Malaysia - Australia has raised concerns about an article in Malaysia’s government-owned New Straits Times broadsheet – one of the oldest in the country – which has incorrectly labeled statements critical of Islam to an Australian senator.
Nick Xenophon, an independent parliamentarian representing South Australia, was in Malaysia in late April– on the invitation of opposition leader Anwar Ibrahim – as part of a fact-finding mission on the upcoming Malaysian elections. He was also an independent observer at Saturday’s Bersih rally.
On Wednesday, an article in the New Straits Times said Mr. Xenophon was “critical of Islam”. The paper, however, used a speech Mr. Xenophon gave in Parliament critical of Scientology, appearing to replace the words “scientology” with “Islam” in its article.
A spokesperson from the department of Foreign Affairs and Trade in Canberra said the ministry was “concerned and disappointed by a misleading media report” that incorrectly quoted the Senator, and said they had raised those concerns with the editors of the New Straits Times.
Late Thursday afternoon, managing editor Abdul Jalil Hamid of the New Straits Times Press group, the conglomerate responsible for the printing the paper, apologized for the article, saying in a statement: “we regret that the article attributes certain statements to Mr. Xenophon, particularly the use of the word “Islam” which he did not make in a parliamentary speech in November 2009”.

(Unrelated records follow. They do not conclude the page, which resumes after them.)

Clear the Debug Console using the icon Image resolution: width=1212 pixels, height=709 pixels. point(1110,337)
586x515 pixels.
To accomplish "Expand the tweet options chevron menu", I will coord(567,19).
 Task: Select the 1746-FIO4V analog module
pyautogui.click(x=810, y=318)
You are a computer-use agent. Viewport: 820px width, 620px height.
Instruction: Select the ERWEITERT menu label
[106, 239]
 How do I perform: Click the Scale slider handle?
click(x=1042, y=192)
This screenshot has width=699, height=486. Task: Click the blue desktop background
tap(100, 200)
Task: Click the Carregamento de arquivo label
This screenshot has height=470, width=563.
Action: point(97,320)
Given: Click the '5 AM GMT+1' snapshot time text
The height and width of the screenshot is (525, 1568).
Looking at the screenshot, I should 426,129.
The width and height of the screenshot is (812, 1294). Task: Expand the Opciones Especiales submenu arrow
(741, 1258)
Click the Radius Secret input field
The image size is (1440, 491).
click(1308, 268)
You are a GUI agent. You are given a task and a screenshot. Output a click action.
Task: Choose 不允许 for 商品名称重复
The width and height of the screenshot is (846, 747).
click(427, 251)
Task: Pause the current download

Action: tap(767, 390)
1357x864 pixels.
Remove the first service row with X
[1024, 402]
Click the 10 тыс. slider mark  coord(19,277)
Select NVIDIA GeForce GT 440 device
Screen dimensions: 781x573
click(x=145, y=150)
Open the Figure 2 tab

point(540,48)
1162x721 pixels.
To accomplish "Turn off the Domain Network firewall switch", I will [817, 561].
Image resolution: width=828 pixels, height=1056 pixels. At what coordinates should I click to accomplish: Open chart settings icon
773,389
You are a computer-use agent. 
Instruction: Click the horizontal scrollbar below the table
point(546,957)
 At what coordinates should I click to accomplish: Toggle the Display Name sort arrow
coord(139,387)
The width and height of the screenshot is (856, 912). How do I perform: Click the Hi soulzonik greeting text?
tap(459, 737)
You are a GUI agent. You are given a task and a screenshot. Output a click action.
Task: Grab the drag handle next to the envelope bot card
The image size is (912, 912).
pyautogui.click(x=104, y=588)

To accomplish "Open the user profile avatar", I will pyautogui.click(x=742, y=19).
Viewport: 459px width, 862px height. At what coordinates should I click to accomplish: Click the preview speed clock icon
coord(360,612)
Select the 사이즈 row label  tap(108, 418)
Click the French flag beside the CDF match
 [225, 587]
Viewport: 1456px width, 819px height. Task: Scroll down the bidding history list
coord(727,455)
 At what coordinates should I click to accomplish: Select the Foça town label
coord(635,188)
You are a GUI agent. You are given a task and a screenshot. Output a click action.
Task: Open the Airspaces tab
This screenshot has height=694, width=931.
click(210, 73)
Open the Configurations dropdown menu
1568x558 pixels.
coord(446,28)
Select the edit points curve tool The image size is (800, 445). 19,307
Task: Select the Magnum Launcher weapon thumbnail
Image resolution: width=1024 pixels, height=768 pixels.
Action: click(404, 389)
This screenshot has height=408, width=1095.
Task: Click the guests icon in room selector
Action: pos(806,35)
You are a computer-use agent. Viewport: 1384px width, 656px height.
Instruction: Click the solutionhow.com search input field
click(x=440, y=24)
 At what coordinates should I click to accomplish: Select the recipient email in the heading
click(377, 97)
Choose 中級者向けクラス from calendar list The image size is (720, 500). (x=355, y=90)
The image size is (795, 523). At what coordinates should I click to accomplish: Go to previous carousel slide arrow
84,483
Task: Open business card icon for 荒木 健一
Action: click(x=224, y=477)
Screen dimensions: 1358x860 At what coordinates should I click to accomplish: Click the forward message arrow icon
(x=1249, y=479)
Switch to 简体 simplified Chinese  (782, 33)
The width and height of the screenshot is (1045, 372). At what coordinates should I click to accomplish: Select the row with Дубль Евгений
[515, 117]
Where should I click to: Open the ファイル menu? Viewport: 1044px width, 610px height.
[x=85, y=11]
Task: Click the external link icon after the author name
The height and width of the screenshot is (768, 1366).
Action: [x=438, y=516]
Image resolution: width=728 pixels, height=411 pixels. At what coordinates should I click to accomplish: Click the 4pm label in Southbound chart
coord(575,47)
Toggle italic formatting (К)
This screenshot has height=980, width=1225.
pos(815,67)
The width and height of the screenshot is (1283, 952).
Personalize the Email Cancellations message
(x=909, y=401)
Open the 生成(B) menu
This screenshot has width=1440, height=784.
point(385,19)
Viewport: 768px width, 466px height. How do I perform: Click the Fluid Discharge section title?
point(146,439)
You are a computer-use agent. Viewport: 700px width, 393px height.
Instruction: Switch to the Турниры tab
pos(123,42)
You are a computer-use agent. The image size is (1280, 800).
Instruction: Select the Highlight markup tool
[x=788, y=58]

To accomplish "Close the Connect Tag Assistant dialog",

“We truly and sincerely regret that Mr Xenophon has suffered any distress and embarrassment arising from the article and we honestly believe that [the] steps we are taking to make amends will resolve the matter,” he continued.
The New Straits Times article said Mr. Xenophon had “come under scrutiny” and questioned his neutrality in observing Malaysia’s elections; quoting him as saying: “Islam is not a religious organisation. It is a criminal organisation that hides behind so-called religious beliefs” in a 2009 speech to Parliament.
But Hansard – the official record of the Australian parliament – recorded him as saying: “Scientology is not a religious organisation. It is a criminal organisation that hides behind its so-called religious beliefs.”
“It is a vile defamation,” said Mr. Xenophon in a phone interview. “Islam is not mentioned at all in the speech, and it is not at all representative of my views. I am shocked and sickened.” He plans to take legal action against the newspaper.
As of Thursday afternoon, the article was removed from the website’s online pages.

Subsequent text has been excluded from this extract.